Wer hingegen schon über erste Erfahrung verfügt, kann sich bei der IDM auch um einen Platz beim Mentoring-Programm bewerben. Dieses verfolgt einen ähnlich niedrigschwelligen Ansatz, bei dem lokale Filmschaffende von international erfahrenen Branchenprofis beim Aufbau ihrer Karriere beraten werden und so nicht nur die jungen Leute, sondern auch der Standort Südtirol davon profitieren kann. (Die Bewerbung für 2022 sind bereits abgeschlossen, Informationen zum Programm gibt es hier: https://www.film.idm-suedtirol.com/de/location-development/mov-e-it/programma-mentoring)

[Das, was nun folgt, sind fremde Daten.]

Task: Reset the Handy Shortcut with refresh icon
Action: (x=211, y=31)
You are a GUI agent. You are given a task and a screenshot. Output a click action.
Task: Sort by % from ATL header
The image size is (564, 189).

Ausbildung, Weiterbildung, Vermittlung und bessere Arbeitsbedingungen: So könnte man das Quartett beschreiben, das es auch künftig möglich machen soll, dass die Filmbranche ein interessanter Arbeitsort bleibt für die unterschiedlichsten Ansprüche und Vorstellungen. Deutlich wird zum einen, dass es regional verschiedene Möglichkeiten und Zugänge braucht, und zum anderen, dass die Filmbranche das Problem bereits längst lösungsorientiert angeht.